Ia tahu apa yang akan terjadi selanjutnya. Ibunya akan menyeringai bak harimau
dan akan memakan anaknya.
"Apa yang bisa ku bantu untukmu?," tanya Dewi sambil menatap
Faqih dan tersenyum. Tapi Faqih menunduk, Ia tahu apa yang akan terjadi jika
matanya beradu dengan sepasang mata bening milik dewi. Syetan-syetan akan
menari di pelupuk mata mereka.
"Aku butuh informasi tentang PSK. Mulai dari pendapatannya,
motivasinya, juga tujuannya dengan pekerjaan ini."
"Pekerjaan??? kamu bilang ini pekerjaan??. Ini bukan pekerjaan,
tapi dosa!.", Dewi mencari mata milik Faqih. "Kenapa dengan mereka?.
Kau berniat mencari keterangan tentang mereka buat apa? apa untuk mencari
perawan seperti kebanyakan laki-laki yang berkunjung disana?," lanjutnya.
"Tidak demikian, ini......"
"Ini apa?, kau juga berpikir aku bagian dari mereka??."
"Dewi...., aku tak bermaksud begitu.

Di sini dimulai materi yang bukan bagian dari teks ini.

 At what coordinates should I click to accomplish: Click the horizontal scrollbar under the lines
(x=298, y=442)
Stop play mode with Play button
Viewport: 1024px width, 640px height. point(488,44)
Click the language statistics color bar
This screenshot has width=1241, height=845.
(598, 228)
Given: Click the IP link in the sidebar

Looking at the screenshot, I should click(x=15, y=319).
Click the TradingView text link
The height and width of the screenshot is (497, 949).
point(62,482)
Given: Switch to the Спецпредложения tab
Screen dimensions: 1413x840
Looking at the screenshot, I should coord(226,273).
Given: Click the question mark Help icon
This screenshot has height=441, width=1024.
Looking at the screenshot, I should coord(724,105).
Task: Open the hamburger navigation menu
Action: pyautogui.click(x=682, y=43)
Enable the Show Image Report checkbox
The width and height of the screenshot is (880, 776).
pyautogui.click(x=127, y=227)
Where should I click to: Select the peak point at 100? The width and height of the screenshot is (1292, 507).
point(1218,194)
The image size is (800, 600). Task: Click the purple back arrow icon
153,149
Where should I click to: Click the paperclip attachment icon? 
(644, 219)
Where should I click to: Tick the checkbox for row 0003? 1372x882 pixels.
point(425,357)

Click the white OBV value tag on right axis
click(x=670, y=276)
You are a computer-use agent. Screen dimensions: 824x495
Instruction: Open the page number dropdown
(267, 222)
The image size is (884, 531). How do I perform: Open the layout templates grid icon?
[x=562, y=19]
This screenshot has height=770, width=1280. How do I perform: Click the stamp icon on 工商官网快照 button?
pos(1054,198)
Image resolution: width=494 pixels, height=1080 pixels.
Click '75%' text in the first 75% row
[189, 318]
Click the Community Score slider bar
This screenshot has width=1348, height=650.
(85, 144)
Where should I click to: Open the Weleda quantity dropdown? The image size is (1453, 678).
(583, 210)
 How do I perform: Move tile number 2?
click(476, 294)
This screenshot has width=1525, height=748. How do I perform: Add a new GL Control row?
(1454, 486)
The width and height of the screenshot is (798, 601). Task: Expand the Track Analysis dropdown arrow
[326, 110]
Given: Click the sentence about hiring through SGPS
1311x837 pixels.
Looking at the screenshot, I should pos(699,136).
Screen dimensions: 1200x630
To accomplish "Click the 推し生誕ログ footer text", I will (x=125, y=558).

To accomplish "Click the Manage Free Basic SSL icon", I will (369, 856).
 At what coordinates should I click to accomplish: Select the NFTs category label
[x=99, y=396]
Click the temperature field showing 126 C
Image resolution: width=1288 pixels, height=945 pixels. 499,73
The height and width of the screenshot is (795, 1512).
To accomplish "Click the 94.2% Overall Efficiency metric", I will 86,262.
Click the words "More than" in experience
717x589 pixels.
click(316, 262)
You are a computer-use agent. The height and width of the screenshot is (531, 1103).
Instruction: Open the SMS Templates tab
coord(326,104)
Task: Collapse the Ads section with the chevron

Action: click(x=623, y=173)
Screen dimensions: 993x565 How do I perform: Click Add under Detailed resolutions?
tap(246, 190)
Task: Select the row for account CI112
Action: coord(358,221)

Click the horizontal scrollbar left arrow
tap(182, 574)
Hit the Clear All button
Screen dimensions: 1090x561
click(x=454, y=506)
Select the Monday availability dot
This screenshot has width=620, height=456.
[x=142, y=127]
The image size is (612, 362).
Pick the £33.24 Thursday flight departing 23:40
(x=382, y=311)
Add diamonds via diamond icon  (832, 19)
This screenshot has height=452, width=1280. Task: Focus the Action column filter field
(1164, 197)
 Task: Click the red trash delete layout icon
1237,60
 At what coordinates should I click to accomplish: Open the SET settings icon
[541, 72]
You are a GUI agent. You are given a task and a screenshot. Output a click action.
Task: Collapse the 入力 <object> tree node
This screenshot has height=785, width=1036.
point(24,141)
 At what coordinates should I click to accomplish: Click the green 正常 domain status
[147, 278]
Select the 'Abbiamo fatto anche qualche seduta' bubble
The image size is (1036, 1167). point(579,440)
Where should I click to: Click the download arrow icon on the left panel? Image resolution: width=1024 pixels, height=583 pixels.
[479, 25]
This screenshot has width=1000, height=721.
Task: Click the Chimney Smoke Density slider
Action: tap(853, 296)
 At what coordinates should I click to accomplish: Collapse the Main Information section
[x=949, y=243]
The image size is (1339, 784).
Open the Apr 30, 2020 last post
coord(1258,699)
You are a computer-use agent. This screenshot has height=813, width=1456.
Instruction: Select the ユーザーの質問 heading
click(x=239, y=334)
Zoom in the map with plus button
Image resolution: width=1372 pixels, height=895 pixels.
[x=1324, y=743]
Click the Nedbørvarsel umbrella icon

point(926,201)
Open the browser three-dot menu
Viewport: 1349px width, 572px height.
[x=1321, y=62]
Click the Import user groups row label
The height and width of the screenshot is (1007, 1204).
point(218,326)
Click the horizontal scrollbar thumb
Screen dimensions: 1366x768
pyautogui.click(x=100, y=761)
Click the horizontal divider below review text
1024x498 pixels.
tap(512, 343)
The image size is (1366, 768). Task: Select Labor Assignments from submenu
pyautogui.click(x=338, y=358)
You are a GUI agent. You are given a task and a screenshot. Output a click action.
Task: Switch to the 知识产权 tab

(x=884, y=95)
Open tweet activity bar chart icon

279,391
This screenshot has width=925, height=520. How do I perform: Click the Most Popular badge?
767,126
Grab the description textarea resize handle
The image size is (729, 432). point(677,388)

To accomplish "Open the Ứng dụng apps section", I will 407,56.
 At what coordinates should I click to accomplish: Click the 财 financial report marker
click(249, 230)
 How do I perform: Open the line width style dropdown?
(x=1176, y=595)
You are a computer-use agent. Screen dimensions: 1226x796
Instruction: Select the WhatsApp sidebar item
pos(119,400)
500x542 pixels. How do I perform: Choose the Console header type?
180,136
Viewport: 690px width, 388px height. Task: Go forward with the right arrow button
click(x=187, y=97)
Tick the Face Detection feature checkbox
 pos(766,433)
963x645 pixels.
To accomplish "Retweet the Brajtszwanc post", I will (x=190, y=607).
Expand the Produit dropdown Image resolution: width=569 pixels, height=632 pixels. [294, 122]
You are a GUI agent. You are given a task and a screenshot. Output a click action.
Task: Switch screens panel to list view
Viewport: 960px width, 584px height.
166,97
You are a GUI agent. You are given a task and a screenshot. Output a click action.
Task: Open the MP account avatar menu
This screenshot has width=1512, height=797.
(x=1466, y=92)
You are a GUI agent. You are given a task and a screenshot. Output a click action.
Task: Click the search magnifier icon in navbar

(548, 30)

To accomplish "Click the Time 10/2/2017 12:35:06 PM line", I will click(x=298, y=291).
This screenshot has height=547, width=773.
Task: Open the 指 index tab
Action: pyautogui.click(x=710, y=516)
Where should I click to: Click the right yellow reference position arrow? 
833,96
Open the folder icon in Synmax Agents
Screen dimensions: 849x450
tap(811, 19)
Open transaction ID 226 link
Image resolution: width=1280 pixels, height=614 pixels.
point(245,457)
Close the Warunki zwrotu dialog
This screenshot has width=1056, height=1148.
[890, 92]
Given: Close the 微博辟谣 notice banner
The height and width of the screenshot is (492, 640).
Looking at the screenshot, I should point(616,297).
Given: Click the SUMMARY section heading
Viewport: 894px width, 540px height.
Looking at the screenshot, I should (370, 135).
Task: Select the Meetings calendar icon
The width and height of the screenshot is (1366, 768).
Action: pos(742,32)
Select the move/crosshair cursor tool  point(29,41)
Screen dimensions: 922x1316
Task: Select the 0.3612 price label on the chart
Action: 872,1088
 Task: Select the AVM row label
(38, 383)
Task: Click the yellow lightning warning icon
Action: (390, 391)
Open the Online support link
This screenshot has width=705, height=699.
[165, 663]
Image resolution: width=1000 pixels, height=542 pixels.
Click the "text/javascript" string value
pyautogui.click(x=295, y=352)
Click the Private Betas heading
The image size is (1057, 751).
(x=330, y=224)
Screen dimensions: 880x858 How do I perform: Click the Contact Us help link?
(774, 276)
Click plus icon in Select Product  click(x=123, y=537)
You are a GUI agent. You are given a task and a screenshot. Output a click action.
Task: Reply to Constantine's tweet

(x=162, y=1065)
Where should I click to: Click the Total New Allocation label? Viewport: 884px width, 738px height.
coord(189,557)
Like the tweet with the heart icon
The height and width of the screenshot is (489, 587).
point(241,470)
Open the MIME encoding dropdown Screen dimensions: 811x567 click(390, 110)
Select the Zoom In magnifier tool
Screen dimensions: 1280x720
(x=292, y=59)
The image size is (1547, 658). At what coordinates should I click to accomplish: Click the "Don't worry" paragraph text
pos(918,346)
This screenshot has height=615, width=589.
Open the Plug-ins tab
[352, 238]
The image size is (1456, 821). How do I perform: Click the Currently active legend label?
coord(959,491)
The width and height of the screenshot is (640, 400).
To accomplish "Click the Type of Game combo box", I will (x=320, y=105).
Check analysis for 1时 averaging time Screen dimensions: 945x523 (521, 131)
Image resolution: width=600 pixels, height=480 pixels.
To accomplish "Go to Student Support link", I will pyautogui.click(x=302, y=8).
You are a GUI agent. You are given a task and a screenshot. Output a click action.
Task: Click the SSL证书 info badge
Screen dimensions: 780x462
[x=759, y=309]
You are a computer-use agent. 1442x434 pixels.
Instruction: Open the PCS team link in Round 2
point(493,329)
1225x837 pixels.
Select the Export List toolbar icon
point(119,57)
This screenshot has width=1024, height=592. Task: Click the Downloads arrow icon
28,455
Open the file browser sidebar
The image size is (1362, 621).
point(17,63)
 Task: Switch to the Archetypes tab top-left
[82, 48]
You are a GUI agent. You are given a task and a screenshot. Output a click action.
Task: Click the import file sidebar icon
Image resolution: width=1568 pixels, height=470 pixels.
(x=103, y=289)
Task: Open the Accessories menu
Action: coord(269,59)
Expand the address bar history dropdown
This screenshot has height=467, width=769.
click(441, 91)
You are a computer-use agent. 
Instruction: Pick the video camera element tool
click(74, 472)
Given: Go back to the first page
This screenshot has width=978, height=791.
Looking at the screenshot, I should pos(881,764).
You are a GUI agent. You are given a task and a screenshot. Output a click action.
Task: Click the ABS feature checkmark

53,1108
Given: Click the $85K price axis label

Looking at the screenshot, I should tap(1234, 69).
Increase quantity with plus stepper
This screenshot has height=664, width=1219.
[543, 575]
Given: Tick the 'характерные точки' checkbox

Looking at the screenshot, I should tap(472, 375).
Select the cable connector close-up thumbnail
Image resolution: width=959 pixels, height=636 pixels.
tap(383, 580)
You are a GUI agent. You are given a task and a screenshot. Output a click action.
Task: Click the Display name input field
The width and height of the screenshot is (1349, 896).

Ini murni karena tugas, aku
seorang jurnalis. Wartawan Majalah Al-Furqan.
Pemimpinku memerintahkan untuk memuat berita tentang PSK. Tapi kalau memang
kamu tidak bersedia memberi informasi, aku tidak memaksa. Aku bisa kembali ke
Rumah Nikmat Dewi."
Meski dengan wajah manyun tak bersemangat, Dewi memberikan informasi
yang ia ketahui. Tentang ibunya, Sandra, Desi, dan beberapa perempuan-perempuan
yang mendiami Rumah Nikmat Dewi. Faqih menyimak dengan fasih. sesekali
tangannya mencoret-coret huruf di buku sakunya.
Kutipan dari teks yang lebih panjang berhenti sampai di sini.